Dementia is like a big umbrella. Dementia is a global malfunction of the brain, a brain failure, and is used to describe a group of symptoms affecting intellectual and social abilities severe enough to hinder activities of daily living. Individuals with dementia have problems with short-term memory, communication and language, reasoning and judgment, and visual perception.

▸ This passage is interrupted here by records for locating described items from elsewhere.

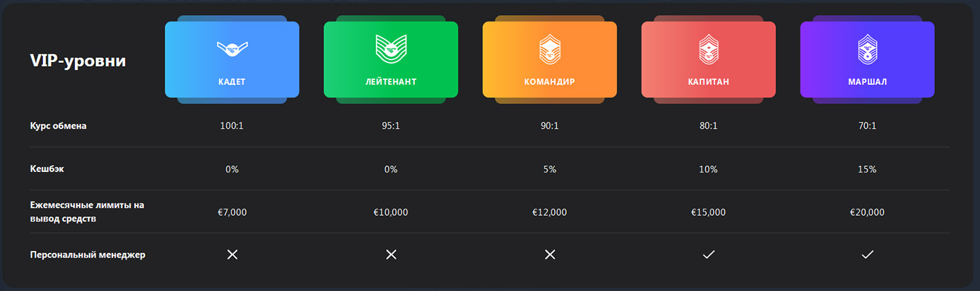Click the X mark under Лейтенант column
This screenshot has height=291, width=980.
[x=391, y=254]
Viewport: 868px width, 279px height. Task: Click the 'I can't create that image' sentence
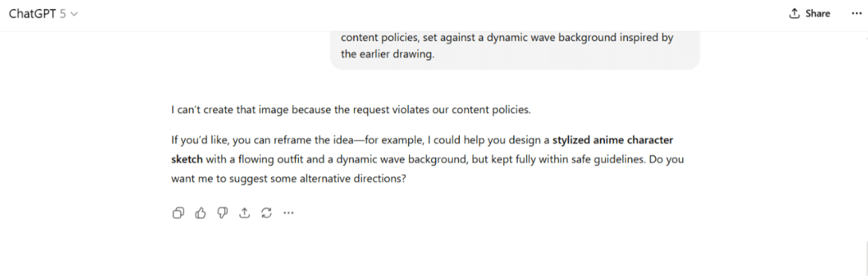[351, 109]
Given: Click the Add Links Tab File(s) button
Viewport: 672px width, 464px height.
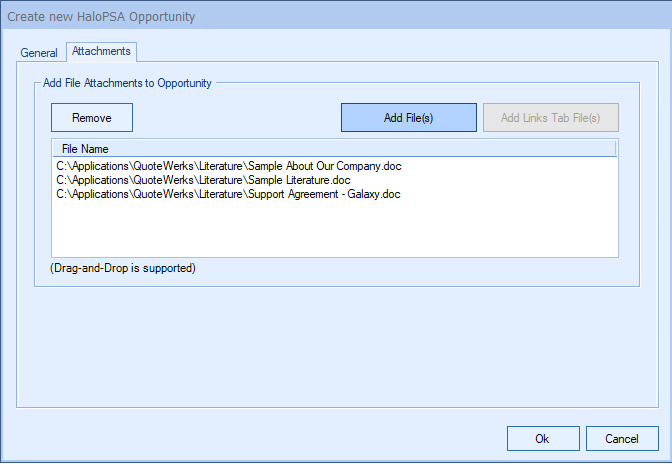Looking at the screenshot, I should [x=550, y=118].
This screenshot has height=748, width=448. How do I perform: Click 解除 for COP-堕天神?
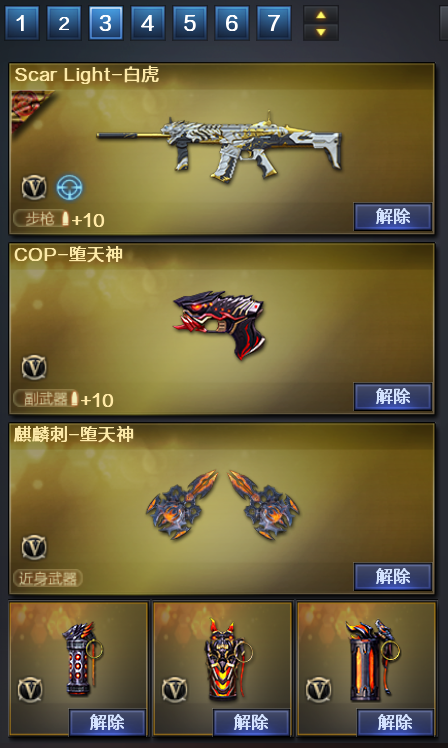(393, 396)
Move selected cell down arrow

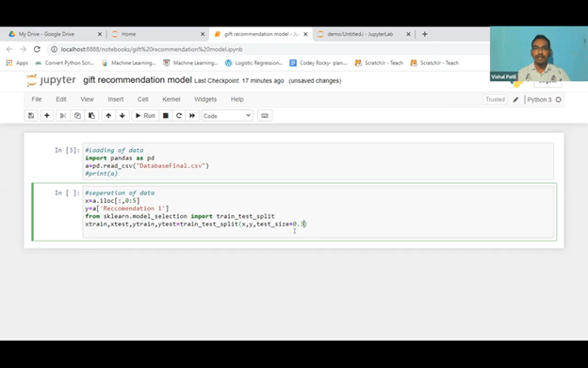[x=123, y=116]
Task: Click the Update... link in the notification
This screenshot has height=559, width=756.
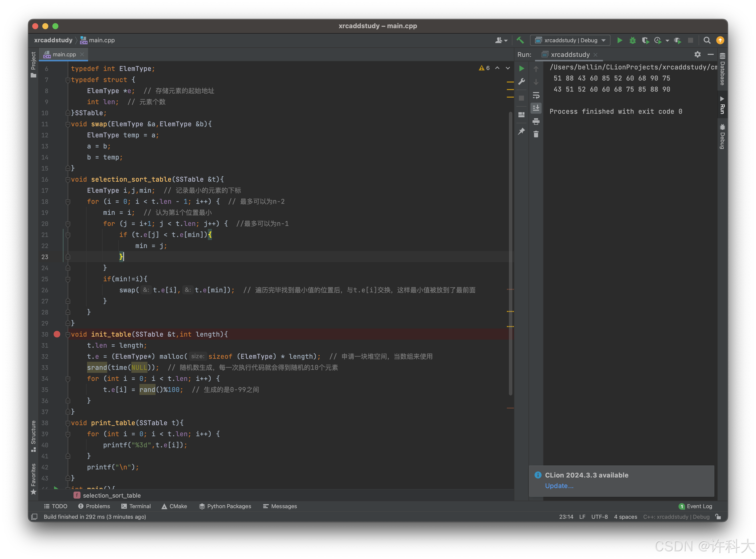Action: click(559, 486)
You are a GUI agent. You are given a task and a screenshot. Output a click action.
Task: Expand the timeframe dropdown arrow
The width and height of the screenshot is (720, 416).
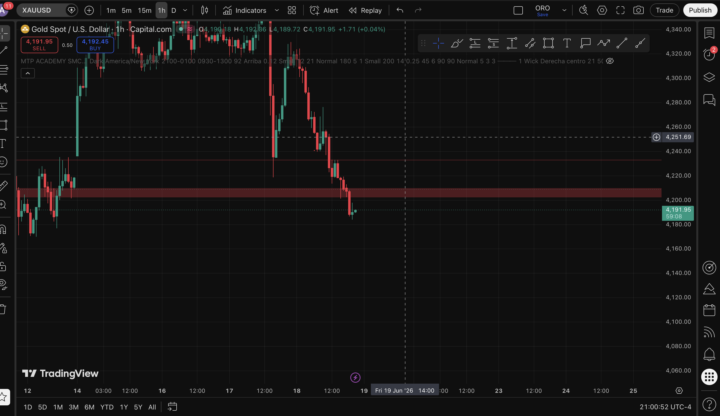185,10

Alzheimer’s disease is the most common cause of dementia and accounts for about 80 percent to 85 percent of all diagnosed cases of dementia. Dementia and Alzheimer’s are often used interchangeably because the symptoms are so similar. However, dementia is a set of symptoms, while Alzheimer’s describes what is causing the symptoms. Some warning signs of Alzheimer’s include memory loss, difficulty completing familiar tasks, confusion of time and place, difficulty understanding spatial relationships and visual images, problems with language and writing, misplacing objects and inability to recover/retrace steps, withdrawal, decreased judgment and changes in mood or personality.

In addition to Alzheimer’s, there are over 50 other known causes of dementia. In addition to Alzheimer’s, the most common causes of dementia include vascular dementia, Huntington’s disease, Parkinson’s disease, some types of multiple sclerosis, traumatic brain injury, Lewy-Body dementia, frontotemporal dementia, Creutzfeldt-Jacob disease, HIV-associated dementia, chronic alcohol abuse and dementia pugilistica (common in athletes who suffer concussions).

Mild Cognitive Impairment, or MCI, is the stage between the expected cognitive decline of normal aging and the more serious decline of dementia. For instance, as we age, we experience what are sometimes coined “senior moments,” those times when we forget a person’s name but recall it later. Or, we might misplace our reading glasses, our car keys or wallet occasionally. These changes in memory are generally minor, and they don’t disrupt our abilities to maintain normal activities, engage in socialization, or live and work independently. Symptoms of MCI can include difficulty performing more than one task at a time, trouble solving complex problems or trying to make a decision, forgetting recent events or conversations or taking longer time to perform more difficult mental activities. A diagnosis of MCI means that the individual can usually perform daily activities with minimal change or difficulty.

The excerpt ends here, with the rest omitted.